• [Task statement]
Report each line from the entries in which "code" can be found.

─── Source material ───

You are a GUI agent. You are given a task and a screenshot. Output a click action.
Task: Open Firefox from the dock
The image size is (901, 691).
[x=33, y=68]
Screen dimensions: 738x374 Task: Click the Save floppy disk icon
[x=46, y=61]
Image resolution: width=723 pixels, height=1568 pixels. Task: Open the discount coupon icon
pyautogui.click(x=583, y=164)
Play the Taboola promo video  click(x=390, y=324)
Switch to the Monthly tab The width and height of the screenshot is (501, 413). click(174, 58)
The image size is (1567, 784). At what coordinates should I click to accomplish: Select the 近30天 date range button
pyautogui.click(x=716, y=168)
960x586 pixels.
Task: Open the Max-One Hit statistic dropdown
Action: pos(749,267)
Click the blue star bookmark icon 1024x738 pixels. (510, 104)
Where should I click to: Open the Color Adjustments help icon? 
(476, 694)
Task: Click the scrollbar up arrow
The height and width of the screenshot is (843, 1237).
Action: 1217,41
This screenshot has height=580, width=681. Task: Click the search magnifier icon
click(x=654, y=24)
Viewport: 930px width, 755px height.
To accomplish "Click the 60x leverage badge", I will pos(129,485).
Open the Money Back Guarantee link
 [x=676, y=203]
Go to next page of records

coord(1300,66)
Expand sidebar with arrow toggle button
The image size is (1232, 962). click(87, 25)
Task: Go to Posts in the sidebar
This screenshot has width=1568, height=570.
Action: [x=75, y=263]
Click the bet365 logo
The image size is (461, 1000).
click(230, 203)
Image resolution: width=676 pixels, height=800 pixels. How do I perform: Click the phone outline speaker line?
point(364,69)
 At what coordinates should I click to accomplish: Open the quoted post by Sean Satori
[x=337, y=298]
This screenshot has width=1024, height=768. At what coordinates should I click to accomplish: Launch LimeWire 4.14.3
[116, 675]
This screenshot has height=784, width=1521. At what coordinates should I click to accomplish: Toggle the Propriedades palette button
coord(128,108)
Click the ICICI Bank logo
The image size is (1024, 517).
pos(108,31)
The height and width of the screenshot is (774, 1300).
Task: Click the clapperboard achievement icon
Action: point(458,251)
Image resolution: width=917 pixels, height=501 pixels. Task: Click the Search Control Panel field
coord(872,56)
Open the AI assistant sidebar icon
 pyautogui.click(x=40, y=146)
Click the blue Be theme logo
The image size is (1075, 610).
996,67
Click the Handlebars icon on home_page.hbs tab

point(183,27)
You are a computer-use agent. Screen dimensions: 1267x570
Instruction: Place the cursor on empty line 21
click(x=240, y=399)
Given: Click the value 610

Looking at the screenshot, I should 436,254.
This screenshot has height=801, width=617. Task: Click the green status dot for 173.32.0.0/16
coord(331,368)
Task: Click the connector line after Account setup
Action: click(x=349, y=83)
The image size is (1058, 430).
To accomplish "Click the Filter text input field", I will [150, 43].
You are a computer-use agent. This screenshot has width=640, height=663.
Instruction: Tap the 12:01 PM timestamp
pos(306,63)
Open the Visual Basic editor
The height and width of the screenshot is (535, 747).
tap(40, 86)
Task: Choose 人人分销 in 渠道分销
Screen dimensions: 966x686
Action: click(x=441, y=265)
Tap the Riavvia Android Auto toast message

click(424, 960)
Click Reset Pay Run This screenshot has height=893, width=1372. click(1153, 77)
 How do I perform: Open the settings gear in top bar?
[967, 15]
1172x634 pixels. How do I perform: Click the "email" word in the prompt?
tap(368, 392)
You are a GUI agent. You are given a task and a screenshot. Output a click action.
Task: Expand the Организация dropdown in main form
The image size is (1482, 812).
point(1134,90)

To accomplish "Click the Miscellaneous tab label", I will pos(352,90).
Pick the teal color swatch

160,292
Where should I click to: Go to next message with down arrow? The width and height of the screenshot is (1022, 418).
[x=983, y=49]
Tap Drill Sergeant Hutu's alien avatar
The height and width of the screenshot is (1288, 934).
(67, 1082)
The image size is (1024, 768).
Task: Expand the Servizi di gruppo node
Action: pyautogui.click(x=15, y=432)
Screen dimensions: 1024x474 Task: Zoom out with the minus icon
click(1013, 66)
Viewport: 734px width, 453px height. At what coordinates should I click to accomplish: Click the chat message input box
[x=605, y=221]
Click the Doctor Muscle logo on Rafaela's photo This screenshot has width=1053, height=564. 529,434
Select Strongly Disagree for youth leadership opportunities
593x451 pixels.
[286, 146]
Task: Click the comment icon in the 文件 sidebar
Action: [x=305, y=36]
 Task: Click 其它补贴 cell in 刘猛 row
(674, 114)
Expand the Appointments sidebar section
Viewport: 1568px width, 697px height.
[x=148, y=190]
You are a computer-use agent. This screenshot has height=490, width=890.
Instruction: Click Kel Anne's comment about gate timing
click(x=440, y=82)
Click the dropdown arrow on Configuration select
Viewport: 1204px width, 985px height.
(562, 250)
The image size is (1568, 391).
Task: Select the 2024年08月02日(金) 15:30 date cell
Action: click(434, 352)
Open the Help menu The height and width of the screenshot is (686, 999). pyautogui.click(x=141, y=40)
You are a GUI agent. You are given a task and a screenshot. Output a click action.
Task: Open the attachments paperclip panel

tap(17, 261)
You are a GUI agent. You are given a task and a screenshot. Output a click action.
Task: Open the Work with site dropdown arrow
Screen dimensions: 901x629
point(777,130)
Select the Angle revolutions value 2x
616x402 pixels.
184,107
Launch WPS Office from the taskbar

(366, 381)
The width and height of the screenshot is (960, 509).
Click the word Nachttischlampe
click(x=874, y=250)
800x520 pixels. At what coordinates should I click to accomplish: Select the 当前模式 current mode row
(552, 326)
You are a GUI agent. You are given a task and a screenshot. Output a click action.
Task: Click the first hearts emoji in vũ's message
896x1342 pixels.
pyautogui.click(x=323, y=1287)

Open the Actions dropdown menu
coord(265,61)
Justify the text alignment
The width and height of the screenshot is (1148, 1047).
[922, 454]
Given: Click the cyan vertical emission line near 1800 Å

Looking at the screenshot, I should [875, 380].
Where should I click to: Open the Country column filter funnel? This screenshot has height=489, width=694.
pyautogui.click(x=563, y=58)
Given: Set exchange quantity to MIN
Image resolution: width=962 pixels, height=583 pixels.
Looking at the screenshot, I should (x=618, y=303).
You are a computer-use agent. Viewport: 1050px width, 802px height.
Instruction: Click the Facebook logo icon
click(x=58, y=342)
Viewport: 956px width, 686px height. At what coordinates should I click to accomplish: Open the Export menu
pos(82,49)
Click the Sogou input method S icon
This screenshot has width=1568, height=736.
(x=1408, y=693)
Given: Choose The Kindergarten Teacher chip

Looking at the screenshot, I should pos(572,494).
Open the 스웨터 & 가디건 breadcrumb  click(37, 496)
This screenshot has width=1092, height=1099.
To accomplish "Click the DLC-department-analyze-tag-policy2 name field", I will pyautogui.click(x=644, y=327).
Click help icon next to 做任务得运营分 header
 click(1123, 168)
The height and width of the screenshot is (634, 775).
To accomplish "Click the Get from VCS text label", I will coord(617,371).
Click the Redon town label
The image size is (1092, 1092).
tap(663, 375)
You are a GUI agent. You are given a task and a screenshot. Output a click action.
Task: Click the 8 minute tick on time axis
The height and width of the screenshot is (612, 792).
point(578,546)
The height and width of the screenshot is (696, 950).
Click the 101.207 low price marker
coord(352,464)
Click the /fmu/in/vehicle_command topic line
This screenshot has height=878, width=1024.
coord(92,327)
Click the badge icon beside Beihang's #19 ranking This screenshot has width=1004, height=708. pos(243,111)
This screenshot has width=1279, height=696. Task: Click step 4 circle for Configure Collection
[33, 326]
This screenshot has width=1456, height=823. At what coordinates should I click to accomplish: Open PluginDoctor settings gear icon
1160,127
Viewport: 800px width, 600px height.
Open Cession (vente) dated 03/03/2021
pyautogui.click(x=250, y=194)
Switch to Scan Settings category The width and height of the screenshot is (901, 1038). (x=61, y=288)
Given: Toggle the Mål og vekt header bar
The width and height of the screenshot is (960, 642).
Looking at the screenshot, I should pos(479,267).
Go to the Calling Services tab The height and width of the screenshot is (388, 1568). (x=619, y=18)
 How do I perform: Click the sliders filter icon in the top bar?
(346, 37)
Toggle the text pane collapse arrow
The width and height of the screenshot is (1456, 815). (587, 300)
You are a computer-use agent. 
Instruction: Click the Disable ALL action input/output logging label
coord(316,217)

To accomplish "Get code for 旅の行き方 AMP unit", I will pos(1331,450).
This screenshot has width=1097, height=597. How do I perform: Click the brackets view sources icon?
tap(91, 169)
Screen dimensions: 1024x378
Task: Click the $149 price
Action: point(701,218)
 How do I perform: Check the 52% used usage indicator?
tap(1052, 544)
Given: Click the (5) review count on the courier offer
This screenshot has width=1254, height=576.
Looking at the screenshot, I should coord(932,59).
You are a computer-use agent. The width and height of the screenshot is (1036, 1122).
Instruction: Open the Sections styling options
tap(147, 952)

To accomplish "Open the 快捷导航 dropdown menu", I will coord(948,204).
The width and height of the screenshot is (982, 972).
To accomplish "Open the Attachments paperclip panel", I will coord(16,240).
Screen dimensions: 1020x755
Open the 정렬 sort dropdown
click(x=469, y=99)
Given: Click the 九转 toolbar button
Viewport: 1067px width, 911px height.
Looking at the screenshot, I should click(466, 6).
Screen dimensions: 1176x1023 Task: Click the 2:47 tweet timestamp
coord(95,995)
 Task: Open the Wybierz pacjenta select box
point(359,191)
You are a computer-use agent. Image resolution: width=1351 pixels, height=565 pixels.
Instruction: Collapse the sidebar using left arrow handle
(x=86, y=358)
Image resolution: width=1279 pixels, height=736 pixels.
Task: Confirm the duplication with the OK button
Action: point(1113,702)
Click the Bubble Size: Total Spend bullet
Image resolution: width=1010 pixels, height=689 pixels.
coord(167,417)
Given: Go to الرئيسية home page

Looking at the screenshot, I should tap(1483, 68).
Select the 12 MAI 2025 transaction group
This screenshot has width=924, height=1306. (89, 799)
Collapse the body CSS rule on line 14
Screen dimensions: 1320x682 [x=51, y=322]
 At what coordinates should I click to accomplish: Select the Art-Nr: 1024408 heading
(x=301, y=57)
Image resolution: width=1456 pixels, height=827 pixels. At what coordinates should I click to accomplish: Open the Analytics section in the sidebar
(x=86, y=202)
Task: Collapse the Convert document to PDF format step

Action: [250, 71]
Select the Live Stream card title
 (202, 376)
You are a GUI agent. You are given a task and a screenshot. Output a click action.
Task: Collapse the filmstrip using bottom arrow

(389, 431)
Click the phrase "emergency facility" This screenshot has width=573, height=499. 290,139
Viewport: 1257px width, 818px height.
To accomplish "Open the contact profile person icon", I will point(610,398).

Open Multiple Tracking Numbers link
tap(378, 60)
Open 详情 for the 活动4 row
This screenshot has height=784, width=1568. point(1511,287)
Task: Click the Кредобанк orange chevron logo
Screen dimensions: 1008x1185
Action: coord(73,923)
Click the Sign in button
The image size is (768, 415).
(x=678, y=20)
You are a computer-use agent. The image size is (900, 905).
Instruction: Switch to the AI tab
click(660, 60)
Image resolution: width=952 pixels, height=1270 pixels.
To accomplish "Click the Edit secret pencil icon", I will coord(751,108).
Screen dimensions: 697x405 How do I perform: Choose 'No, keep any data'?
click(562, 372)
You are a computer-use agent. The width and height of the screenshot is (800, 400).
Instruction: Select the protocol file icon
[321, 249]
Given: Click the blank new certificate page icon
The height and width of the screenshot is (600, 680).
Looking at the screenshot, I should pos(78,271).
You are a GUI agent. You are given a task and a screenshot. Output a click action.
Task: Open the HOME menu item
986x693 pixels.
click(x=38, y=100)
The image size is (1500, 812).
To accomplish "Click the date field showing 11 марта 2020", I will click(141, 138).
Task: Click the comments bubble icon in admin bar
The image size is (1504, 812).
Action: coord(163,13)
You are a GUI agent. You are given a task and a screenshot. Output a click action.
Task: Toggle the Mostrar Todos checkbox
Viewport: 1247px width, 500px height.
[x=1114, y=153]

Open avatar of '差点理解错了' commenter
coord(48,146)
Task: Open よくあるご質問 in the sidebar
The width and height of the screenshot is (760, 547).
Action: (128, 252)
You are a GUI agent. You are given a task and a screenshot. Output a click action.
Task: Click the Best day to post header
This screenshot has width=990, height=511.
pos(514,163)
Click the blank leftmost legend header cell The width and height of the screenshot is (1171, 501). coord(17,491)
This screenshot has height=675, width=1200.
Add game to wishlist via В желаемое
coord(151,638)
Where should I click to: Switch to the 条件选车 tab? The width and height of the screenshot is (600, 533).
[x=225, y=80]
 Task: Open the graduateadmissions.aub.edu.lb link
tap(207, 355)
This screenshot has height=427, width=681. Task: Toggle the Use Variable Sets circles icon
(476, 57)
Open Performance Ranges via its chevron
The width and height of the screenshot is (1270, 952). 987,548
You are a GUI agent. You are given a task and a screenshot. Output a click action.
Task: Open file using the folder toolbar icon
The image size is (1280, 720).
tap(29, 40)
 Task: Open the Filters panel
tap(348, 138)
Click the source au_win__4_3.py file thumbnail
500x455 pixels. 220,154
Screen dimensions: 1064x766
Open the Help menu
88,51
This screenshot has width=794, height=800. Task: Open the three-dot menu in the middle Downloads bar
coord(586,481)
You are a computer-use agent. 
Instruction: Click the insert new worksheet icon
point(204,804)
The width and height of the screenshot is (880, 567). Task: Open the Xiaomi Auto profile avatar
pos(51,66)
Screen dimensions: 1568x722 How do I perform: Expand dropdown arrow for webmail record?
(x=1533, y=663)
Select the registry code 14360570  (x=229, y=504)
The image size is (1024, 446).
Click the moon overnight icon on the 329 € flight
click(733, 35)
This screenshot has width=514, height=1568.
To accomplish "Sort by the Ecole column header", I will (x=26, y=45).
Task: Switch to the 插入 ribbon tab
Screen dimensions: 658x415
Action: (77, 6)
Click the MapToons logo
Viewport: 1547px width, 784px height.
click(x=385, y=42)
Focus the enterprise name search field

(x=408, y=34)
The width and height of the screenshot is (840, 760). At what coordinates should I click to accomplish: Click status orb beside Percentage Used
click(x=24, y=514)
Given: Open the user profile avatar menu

───

• [Written solution]
To accomplish "Get code for 旅の行き方 AMP unit", I will pos(1331,450).
Select the registry code 14360570  (x=229, y=504)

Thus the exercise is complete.